→ YOUR GOAL
The expected output is an exact copy of each line from the line with "This screenshot has width=1000, height=530." through the end of the data below, with no pictures in it.

→ MATERIAL PROVIDED
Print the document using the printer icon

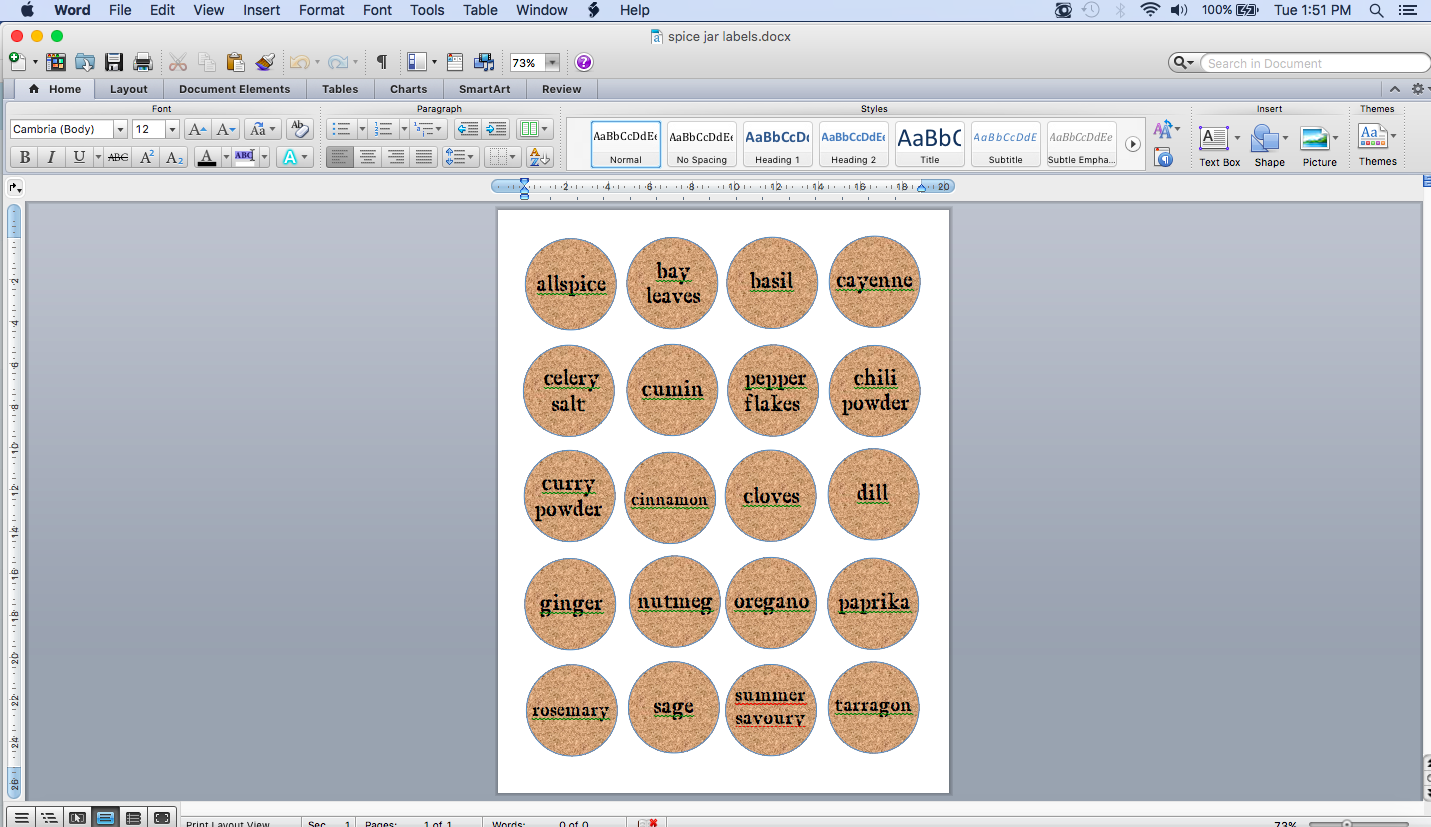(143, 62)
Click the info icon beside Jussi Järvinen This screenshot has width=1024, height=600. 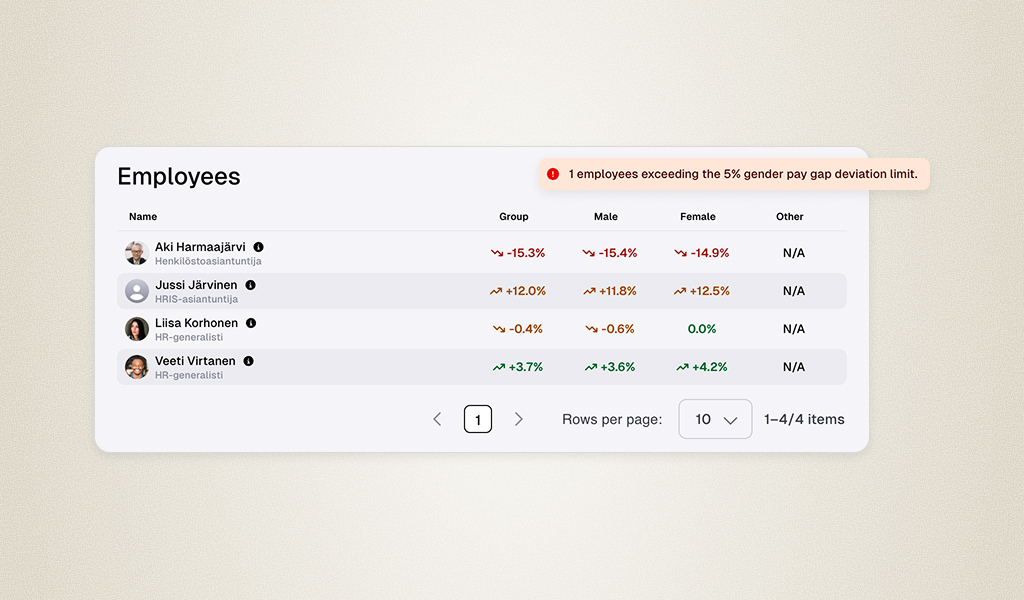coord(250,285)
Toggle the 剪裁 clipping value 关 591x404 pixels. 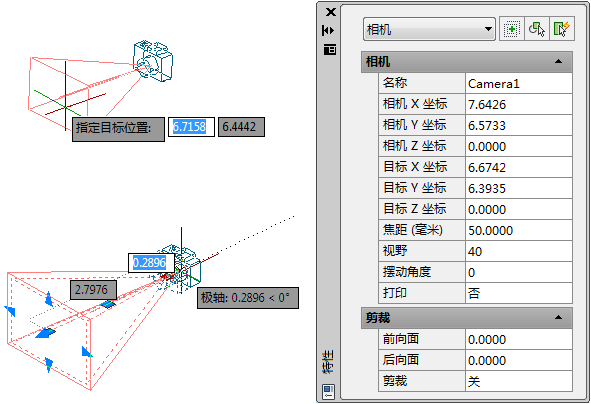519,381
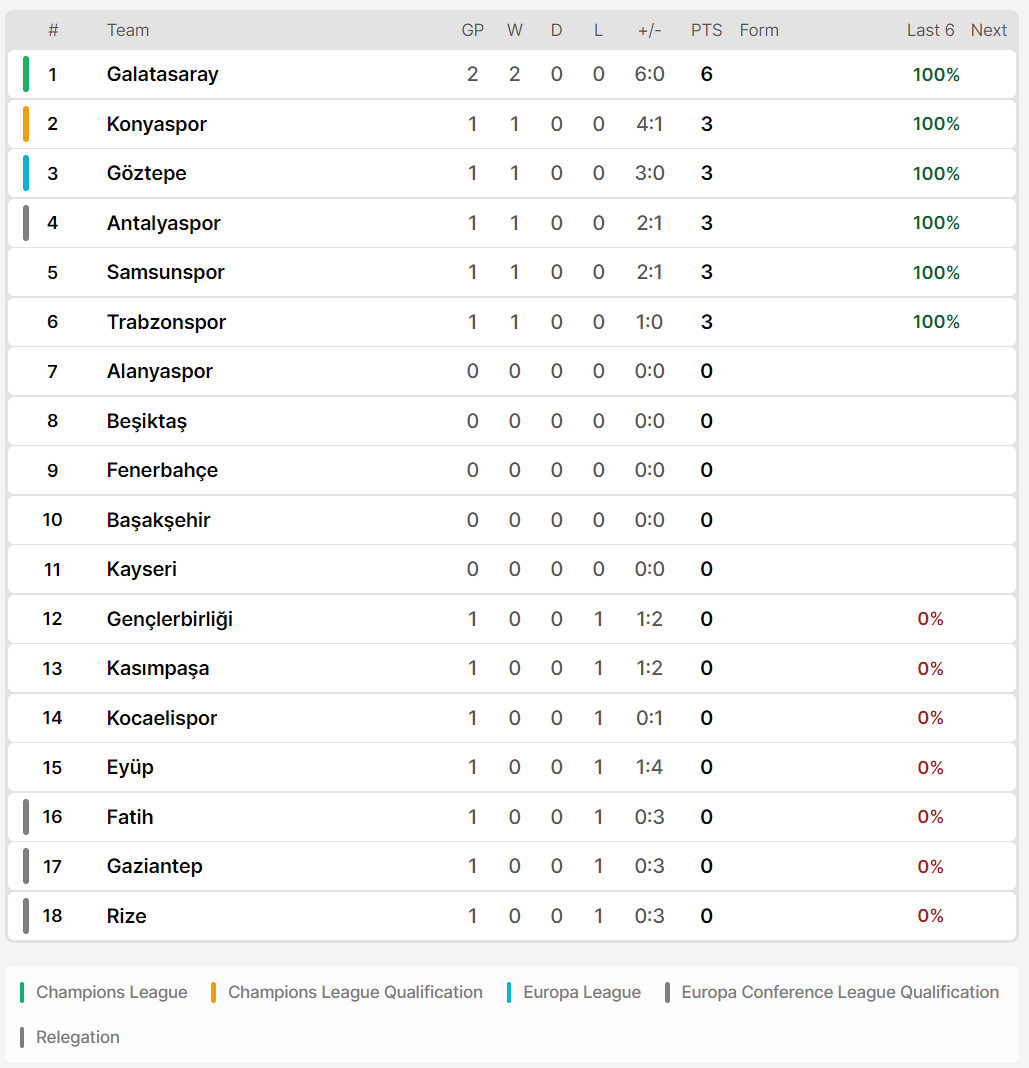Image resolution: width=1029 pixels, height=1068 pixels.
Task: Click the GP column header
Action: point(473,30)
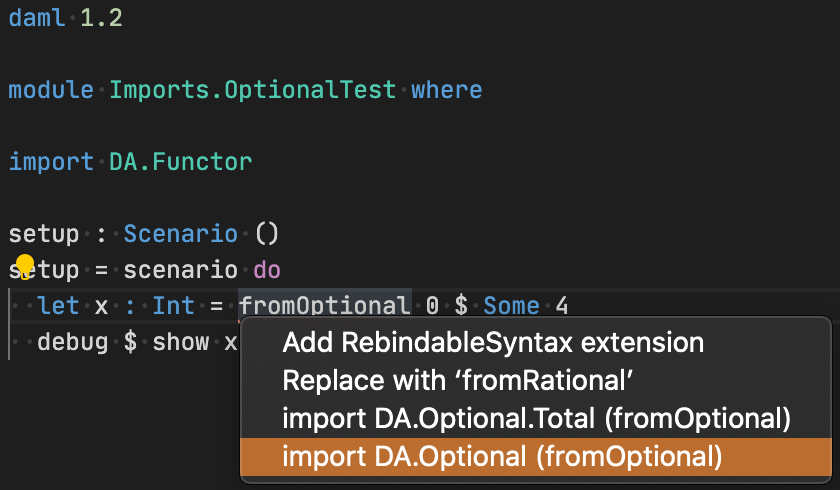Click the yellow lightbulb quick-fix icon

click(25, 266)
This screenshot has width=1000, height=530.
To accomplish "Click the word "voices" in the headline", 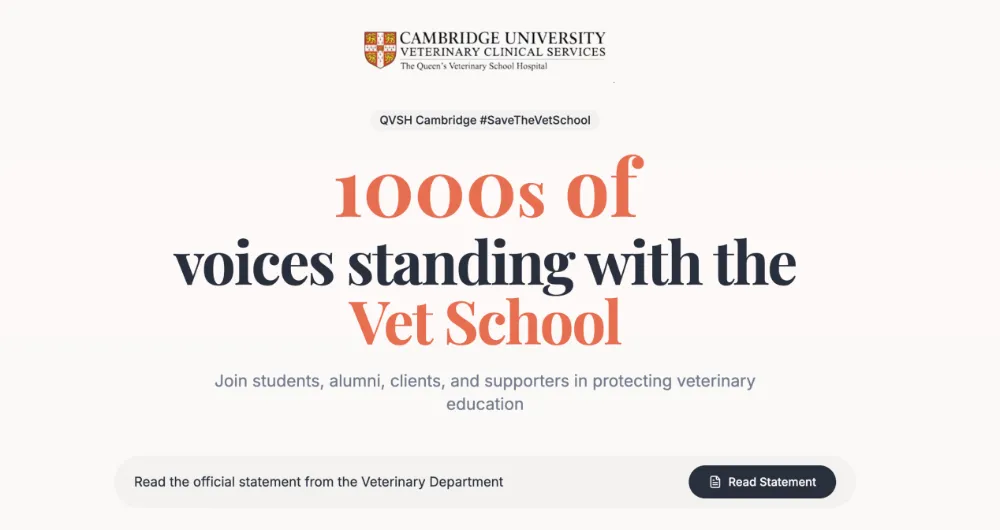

→ OUTPUT OF THE EXERCISE
This screenshot has width=1000, height=530.
To accomplish "Click the word "voices" in the headline", 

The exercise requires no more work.